Common with Diaster / Recovery (DR):
- DevSecOps. Development and Operations must also include security as part of the process. Multi-user code audits and strict change management processes are one of the most important protections for all Trojans and for all accidental security issues on any platform. As a security proponent, I tell all users that the third most valuable system-side security procedure they could do to protect their system would be to enforce a multi-party change authorization with multi-party code audits. (What are the other two? Two-factor authorization and RBAC. SIEM is a close #4)
- Firewalls.
- Audit everything WRT add/change/delete of system data and users.
- Recovery schemes are similar. Recovery time objectives (RTO) and RPOs are both relevant in ransomware planning. Ransomware almost always requires a specific need to restore data, whereas pure DR plans often do not require a restoration of data to a point I time (assuming active-active DR protection, for example). Often with DR, the data is replicated and synchronized as part of the DR planning process, but with ransomware strategies, the recovery data must be “clean” into the active site for a point in time. It must reflect last-known-good state. For DR designs, the limit is that the data is good to the point of the disaster. It’s a subtle but significant difference. This means that for Ransomware recovery, in addition to providing a known-good system, the user must recover to a RPO using “known-good-to-a-point” recovery. The use of NonStop backup and Restore (aka BR2 on NonStop) is not usually sufficient because the data is in motion and the known-good recovery point is not easily restored form a traditional BR2 backup. This means that combinations of BR2 and replication, and recovery from audit trail play into most designs.

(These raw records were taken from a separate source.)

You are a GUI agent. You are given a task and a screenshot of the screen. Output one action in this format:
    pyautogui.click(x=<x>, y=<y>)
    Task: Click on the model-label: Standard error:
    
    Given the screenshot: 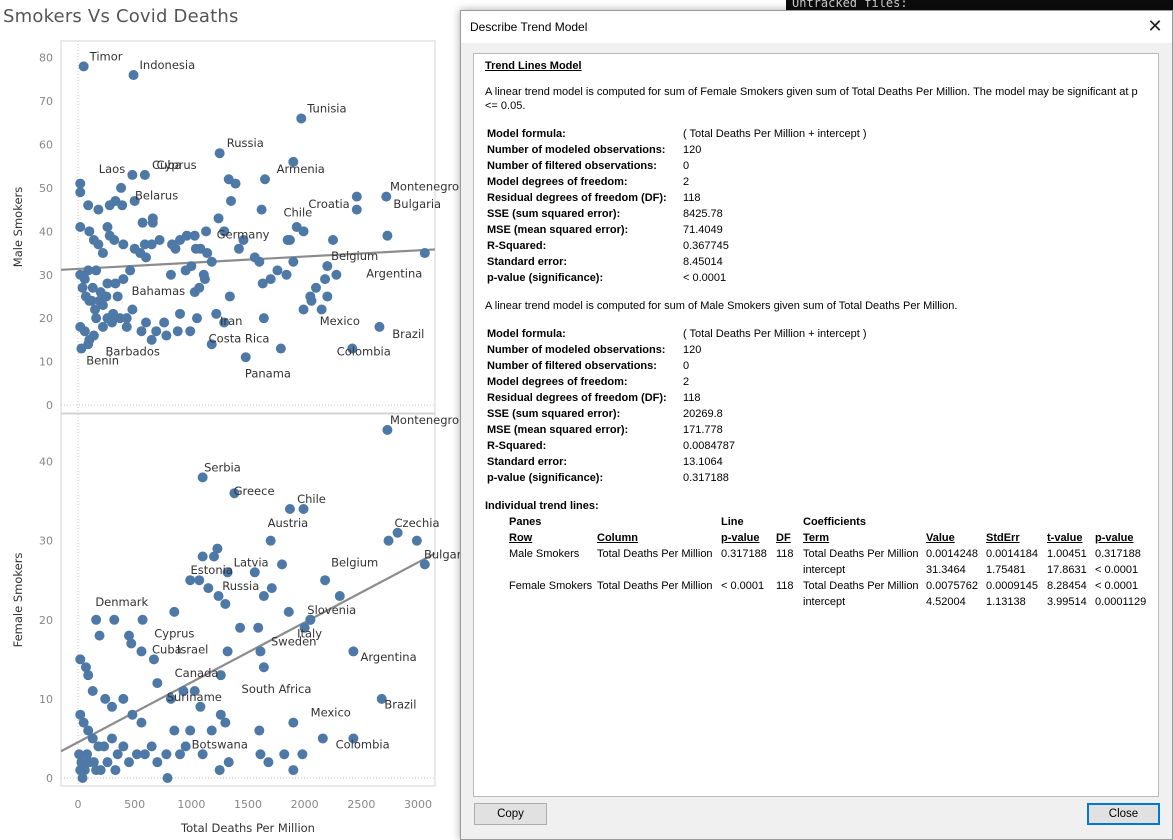 What is the action you would take?
    pyautogui.click(x=528, y=262)
     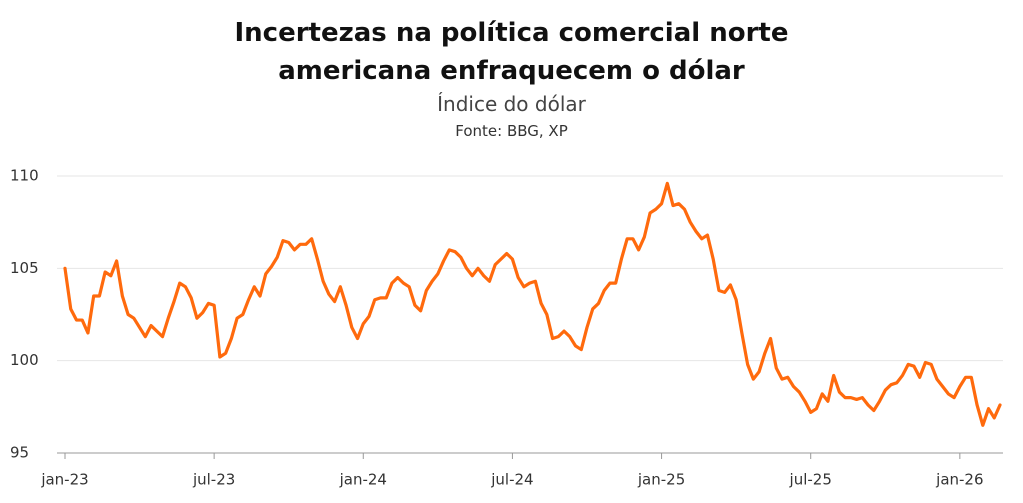 What do you see at coordinates (512, 131) in the screenshot?
I see `chart-source: Fonte: BBG, XP` at bounding box center [512, 131].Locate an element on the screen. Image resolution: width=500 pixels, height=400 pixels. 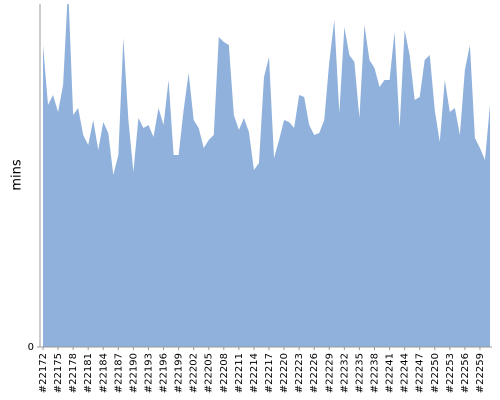
x-tick-label: #22226 is located at coordinates (314, 373). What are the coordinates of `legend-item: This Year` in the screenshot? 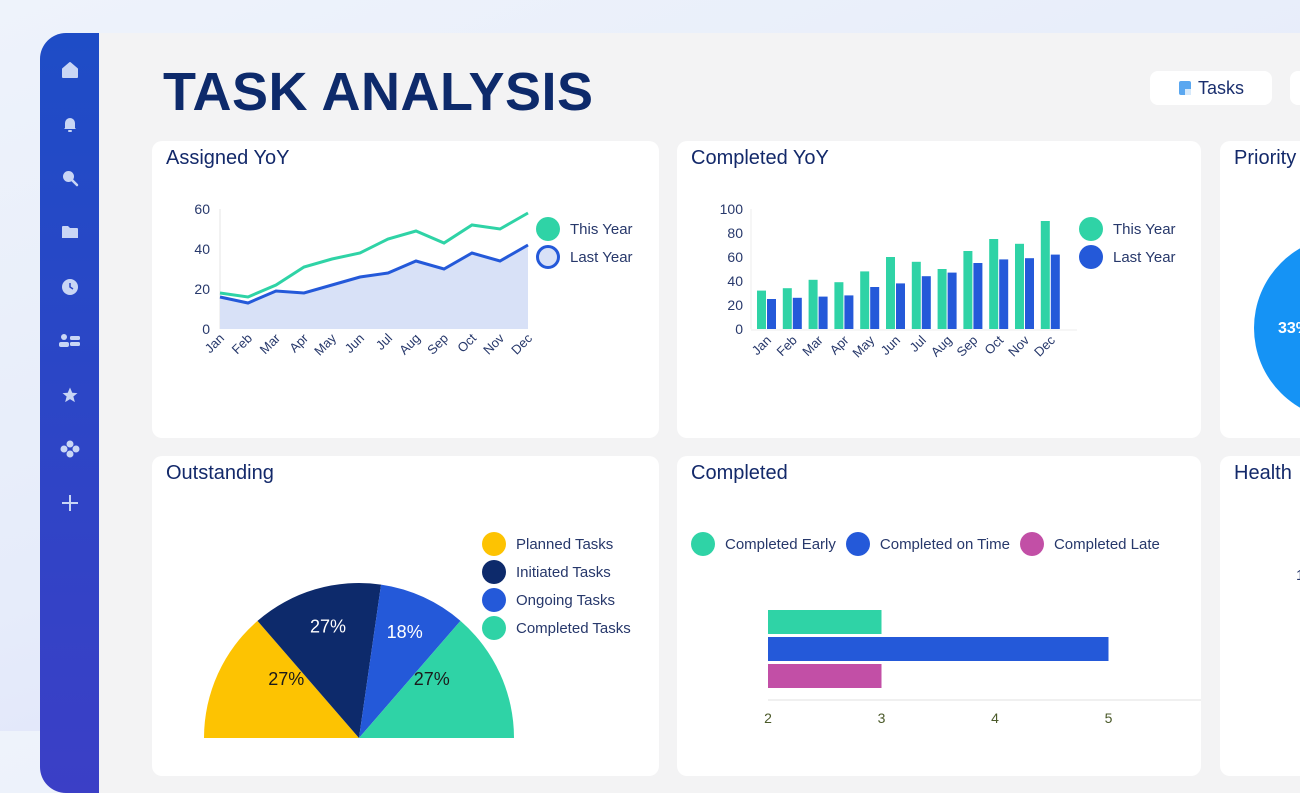 It's located at (1128, 229).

- Often Ransomware will require a known-good new server service I some form. This is especially true because forensics of the attacked server often will take longer than the RTO allows.
One last topic that needs to be mentioned:
The very deliberate and aggressive directives to deliver a documented ransomware recovery process ala Disaster Recovery style plan is driven by the trend mentioned in the first paragraph. Windows perspective is that the file system is likely to be encrypted by the attacker and that the data to recover will also be unavailable because it will also reside on a Microsoft machine.
This would be as if NonStop would recover from a remote NonStop server that had a copy of the data: Again, much like a DR recovery scheme. Therefore, the greater IT security pundits reflect and impose a further requirement to create an immutable copy of all data for the purposes of a “known-good” recovery. Putting aside the fact that a backup of data on Microsoft would still need to pass the “known-good” scrutiny for any immutable backup, moving data to a device that cannot be modified is a critical requirement.
NonStop backup data is just data. So NonStop should also avail itself to using an immutable destination. The delivery to an immutable store is not difficult and ticks the box for protecting a state in time.